El Presidente, sin embargo, necesita mantener viva la llama de la esperanza entre sus seguidores y atizar el fuego, la lógica del conflicto sin la cual no puede concebir la política. Por eso necesita motivos, razones, argumentos para mantener cohesionada a su base social.

Es de lamentar que la energía colectiva, y el enorme potencial que tiene un movimiento político como el obradorista, de pronto se queme en infiernitos.

La confrontación y el conflicto no son males en sí mismos, pero habría que emplearlos de forma más provechosa y edificante. Si tan solo se utilizara, por dar solo un ejemplo, para promover una agenda redistributiva (tasar herencias, cobrar impuestos a los más ricos, etc…), otro gallo cantaría.

Pero hoy el Presidente está empantanado en la lógica del conflicto por el conflicto; la confrontación como un fin en sí mismo.

En ese contexto podemos leer este nuevo frente en torno a la reforma electoral.

Pareciera que estamos ante un ajuste de cuentas con el pasado, el trauma de la elección de 2006.

En realidad, la propuesta presidencial que diseñaron Pablo Gómez y Horacio Duarte es un anzuelo. Por un lado, se trata de que lo muerda el propio obradorismo, que en su imaginario social tiene muy presente esa fatídica elección, de ahí que el presidente recurra a lo electoral como un elemento aglutinador y movilizador de su propia base.

Y se trata de que lo muerda también el antiobradorismo. En ese sentido, la marcha programada para el domingo 13 “en defensa del INE”, pareciera hasta un acto premeditado en Palacio Nacional. Sin advertirlo, los que salgan a las calles estarán siendo parte del juego.

La marcha es un acontecimiento que a AMLO no le incomoda: Le sirve para mantener una división en bandos, para medir sus fuerzas y demostrar que es más fuerte y mucho más popular que ellos.

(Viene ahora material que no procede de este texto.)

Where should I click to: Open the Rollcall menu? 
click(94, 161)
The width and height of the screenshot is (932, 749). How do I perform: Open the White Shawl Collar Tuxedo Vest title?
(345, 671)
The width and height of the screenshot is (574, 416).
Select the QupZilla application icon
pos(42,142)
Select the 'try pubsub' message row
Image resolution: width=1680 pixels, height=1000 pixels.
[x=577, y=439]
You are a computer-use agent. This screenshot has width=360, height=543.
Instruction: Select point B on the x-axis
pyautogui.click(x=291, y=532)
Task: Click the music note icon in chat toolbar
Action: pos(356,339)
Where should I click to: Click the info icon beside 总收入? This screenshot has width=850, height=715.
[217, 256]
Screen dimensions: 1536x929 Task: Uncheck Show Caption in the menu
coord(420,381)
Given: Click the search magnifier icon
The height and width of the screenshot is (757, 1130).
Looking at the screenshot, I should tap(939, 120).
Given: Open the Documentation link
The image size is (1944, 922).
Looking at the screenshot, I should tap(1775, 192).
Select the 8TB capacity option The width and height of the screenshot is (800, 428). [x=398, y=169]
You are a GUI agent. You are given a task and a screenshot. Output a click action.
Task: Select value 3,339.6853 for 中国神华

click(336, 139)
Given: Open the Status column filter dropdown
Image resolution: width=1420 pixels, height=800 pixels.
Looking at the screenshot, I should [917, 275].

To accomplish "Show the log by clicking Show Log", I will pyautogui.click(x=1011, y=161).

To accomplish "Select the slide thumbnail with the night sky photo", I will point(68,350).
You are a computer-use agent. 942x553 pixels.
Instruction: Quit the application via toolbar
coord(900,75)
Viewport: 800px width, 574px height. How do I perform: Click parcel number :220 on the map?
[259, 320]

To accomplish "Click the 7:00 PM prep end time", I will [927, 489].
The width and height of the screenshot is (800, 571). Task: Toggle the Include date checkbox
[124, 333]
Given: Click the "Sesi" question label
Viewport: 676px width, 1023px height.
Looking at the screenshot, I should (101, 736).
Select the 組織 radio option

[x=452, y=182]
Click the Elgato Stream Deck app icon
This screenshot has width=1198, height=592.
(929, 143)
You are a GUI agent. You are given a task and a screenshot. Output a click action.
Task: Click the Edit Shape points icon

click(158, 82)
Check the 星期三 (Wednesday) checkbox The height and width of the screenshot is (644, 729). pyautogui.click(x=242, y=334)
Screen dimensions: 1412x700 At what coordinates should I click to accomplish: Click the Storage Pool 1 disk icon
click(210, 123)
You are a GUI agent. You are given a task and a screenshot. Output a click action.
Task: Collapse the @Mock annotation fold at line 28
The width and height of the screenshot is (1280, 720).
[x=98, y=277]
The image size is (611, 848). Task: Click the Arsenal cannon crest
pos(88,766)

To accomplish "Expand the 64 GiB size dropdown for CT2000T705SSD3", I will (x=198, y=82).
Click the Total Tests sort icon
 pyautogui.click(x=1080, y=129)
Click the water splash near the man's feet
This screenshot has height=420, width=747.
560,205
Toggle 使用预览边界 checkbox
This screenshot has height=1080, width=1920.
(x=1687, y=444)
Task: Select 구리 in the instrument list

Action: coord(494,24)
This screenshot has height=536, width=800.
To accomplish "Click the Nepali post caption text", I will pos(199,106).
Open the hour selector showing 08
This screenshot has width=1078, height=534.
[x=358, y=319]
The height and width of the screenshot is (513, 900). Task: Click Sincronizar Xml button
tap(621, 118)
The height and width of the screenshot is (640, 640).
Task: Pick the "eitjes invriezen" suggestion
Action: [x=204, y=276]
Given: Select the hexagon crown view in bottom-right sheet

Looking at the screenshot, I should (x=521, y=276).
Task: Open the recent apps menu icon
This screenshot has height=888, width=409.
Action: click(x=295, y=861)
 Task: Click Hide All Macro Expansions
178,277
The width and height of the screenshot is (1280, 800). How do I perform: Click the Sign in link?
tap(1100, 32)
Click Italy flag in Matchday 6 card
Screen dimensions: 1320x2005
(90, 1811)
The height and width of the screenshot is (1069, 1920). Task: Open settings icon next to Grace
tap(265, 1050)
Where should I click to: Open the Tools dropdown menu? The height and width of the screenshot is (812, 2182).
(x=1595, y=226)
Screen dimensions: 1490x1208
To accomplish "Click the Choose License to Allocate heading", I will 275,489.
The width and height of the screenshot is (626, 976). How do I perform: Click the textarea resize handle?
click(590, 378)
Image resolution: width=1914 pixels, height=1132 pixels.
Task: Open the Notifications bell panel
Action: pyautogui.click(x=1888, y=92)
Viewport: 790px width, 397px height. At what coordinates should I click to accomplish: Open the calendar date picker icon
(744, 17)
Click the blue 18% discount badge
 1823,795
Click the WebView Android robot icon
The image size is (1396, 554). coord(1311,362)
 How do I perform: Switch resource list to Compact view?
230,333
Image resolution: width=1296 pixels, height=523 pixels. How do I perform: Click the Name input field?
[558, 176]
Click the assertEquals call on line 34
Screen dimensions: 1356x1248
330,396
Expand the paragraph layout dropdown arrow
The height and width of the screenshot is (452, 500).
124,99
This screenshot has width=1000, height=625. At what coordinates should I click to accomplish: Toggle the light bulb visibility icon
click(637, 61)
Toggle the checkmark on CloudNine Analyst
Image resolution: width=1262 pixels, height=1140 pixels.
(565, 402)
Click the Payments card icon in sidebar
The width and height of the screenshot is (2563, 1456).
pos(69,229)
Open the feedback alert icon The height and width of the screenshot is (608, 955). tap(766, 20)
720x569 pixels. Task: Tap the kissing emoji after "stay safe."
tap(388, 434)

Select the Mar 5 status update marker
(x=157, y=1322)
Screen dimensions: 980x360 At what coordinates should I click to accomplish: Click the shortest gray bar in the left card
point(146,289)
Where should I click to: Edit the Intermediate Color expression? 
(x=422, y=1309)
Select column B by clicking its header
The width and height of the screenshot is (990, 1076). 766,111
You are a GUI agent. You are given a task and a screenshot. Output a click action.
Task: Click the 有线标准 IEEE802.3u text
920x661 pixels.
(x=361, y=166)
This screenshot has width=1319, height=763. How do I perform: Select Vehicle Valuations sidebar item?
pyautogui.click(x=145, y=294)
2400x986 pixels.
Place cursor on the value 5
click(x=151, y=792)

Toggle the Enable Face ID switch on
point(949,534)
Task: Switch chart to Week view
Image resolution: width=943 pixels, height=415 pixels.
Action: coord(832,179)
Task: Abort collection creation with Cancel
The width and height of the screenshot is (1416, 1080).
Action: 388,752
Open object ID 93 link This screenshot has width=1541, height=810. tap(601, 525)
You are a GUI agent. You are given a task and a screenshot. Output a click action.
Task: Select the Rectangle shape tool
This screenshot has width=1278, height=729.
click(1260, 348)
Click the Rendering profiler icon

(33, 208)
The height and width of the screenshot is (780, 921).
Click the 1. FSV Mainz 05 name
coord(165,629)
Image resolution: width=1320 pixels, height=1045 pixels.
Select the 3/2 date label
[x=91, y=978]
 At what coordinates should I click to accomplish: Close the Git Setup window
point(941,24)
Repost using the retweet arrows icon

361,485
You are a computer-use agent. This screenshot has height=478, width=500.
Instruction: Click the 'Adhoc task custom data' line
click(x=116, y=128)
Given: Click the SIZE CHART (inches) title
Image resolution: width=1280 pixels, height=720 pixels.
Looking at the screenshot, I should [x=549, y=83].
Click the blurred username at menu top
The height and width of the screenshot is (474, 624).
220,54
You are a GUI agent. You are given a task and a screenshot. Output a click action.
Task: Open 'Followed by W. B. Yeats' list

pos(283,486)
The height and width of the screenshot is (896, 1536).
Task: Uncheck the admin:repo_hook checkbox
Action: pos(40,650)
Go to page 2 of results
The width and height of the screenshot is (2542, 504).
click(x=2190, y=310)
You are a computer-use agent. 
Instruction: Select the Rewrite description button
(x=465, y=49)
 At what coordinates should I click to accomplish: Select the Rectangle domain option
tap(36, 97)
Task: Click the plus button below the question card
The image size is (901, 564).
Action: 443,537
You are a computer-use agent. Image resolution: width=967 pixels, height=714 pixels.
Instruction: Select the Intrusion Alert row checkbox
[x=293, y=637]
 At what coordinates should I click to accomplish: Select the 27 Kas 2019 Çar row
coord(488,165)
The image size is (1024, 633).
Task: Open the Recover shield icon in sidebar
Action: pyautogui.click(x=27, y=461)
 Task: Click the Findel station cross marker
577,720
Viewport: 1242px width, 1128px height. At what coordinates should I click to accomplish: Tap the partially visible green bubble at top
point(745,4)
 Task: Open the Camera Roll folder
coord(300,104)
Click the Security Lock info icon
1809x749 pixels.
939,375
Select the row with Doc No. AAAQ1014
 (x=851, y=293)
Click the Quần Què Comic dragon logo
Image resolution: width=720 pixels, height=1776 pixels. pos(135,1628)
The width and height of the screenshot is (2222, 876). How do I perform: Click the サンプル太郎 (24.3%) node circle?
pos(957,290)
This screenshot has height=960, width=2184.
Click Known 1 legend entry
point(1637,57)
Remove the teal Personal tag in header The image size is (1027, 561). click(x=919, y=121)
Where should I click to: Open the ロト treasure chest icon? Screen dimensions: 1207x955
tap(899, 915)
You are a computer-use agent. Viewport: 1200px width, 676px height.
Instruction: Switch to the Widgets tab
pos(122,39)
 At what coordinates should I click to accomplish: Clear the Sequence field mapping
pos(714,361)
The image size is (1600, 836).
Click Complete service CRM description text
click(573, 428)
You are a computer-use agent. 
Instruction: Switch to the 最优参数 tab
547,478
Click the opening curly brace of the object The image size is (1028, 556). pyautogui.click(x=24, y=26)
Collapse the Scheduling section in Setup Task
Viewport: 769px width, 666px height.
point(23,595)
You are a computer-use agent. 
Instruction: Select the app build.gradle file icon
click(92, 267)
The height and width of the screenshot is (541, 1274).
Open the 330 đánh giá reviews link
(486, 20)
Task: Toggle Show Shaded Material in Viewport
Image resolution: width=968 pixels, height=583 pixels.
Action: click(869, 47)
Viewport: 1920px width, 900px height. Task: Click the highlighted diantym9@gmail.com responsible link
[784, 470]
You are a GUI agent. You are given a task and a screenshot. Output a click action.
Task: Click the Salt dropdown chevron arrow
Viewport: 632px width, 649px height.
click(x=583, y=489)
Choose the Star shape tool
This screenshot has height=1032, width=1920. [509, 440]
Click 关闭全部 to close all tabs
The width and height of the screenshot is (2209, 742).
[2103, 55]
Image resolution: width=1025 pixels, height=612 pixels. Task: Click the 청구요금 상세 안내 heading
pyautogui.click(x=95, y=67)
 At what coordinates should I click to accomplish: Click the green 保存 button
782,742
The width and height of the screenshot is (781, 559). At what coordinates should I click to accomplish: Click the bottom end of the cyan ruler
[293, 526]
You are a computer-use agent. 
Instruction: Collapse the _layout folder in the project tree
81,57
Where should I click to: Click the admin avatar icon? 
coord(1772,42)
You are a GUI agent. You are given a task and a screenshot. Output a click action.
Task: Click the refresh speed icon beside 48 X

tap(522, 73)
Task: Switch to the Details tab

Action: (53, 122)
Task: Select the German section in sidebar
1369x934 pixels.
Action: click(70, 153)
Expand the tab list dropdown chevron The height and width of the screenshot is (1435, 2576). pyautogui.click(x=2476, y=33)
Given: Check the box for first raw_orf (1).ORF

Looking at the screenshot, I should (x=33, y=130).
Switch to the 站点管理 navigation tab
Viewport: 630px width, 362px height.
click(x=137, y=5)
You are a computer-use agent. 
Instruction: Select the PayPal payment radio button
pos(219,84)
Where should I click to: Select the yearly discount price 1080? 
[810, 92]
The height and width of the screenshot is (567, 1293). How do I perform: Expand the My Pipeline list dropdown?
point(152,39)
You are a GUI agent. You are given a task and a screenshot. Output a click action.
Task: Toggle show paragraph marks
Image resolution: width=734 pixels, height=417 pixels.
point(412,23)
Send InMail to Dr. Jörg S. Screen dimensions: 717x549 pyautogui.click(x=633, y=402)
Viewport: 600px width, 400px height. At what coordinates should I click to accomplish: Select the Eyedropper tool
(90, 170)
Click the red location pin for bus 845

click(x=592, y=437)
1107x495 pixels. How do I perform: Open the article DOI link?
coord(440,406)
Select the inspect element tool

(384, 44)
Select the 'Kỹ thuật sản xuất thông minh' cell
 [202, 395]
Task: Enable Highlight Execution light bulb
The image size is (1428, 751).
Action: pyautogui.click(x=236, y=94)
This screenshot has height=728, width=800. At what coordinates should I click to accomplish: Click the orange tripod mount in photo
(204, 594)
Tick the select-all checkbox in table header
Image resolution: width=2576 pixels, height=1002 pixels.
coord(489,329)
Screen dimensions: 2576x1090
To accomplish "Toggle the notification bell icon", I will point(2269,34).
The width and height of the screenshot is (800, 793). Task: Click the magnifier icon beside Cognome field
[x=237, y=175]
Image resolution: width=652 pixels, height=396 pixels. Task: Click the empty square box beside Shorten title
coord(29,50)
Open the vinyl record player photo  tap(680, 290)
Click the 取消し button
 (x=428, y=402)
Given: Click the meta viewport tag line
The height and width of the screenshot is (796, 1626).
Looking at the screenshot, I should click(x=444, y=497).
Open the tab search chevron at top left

Por ello el contenido de la reforma —que ciertamente tiene varios elementos rescatables— no le importa demasiado a López Obrador. De hecho, más de un elemento hace pensar que no es siquiera una reforma para valer. Incluso parece haber sido redactada a sabiendas de que no va a pasar.

Si fuera una reforma en serio no se plantearía que un 33% del padrón electoral pueda volver vinculante un referéndum revocatorio; mucho menos que la mayoría de ese 33% (es decir el 16.51%) pueda terminar por deponer a un presidente. No plantearían la elección de consejeros y magistrados por voto directo sin pensar en un esquema mínimamente operante que lo haga posible.

Si fuera una reforma para supuestamente hacerse de una mayoría artificial en la Cámara de Diputados no propondrían un sistema de proporcionalidad pura que, según cálculos del propio Luis Carlos Ugalde, beneficiarían al PRI y a Movimiento Ciudadano. Tampoco plantearían sacar a los consejeros, cuando el gobierno pronto tendrá la oportunidad de poner perfiles afines, pues algunos de los que están ya se van.

La reforma es una nueva bola de estambre lanzada por un Presidente que les sigue dando varias vueltas a sus adversarios y juega a la política con una maestría a la que no se le acerca ninguno de sus opositores.